Recently, students and community organizers in the LAUSD have been standing up and voicing what they believe should be the future for the Los Angeles School Police Department, and that is to defund it.

LAUSD students from the youth-led organization Students Deserve, an organization that has recently been pushing the agenda of removing school police in LAUSD, have protested the LASPD numerous times and even attended several school board meetings to voice their opinions about defunding the department.

In a meeting held on Feb. 16, the Board of Education came to the decision to redirect the $25 million in funding cuts toward causes that support LAUSD’s Black students and ban the use of pepper spray on students, which should never have been an option in the first place. While it’s amazing to see that steps are being taken in the right direction, we still have quite a way to go.
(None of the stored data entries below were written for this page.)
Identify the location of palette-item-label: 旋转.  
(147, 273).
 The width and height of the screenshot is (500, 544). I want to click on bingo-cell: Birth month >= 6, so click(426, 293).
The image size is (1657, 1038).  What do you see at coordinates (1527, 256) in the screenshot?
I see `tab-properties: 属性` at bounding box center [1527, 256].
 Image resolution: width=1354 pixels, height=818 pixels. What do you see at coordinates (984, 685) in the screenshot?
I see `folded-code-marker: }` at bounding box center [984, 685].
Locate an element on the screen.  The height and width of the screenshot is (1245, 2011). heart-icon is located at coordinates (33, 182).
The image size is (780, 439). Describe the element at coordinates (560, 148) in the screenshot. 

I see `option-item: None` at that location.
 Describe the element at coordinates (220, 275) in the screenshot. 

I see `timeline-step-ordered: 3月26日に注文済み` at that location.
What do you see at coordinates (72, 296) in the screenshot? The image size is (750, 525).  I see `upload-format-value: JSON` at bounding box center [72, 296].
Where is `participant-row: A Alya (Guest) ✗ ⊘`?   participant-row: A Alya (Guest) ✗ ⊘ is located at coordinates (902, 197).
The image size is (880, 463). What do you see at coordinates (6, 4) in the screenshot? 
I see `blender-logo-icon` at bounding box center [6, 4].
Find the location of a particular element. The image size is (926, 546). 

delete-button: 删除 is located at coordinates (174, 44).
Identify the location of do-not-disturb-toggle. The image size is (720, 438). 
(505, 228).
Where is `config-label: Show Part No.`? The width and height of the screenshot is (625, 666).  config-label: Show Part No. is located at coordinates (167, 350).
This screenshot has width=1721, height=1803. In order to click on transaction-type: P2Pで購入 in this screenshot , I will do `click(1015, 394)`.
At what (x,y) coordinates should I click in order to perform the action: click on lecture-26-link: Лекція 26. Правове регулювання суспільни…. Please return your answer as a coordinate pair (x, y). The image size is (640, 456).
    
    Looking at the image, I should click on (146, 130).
According to NPR and Chalkbeat, there is no concrete evidence that shows having police officers on campus decreases in-school crimes or makes schools safer. According to several New York Times articles, studies have actually shown that schools with more police officers have increased rates of suspensions, expulsions and arrests of minors for rather insignificant offenses.

There are much better options to keep students safe rather than turning to law enforcement. Instead, it would be best to take a look at the root issue for why student bodies should need this kind of so-called “protection” in the first place: their mental health.

Defunding departments like the LASPD and using that money for school psychologists, according to the New York Times, would be a much more efficient, and much less violent, way of keeping students out of trouble.

To keep students from getting into altercations or dealing drugs, troubled students should be given the chance to take counseling and lessons teaching them about the dangers of substance abuse.

People who want officers on school grounds just want to keep their students out of danger, especially from things like mass shootings. While that isn’t a bad thing, they are going about it the wrong way. Not only are mass shootings incredibly rare, having police officers try to stop them instead of reaching a troubled student beforehand can just put more lives in danger. Trained professionals who can actually help troubled students better themselves are the way to go.

Making your school a police-free zone is a community effort. It’s important to talk to your fellow peers, parents, staff and school officials about replacing the police in your school with counselors, and possibly nurses if you want an overall safer environment that every student can flourish in.

Schools are no place for law enforcement and it’s time people understood that.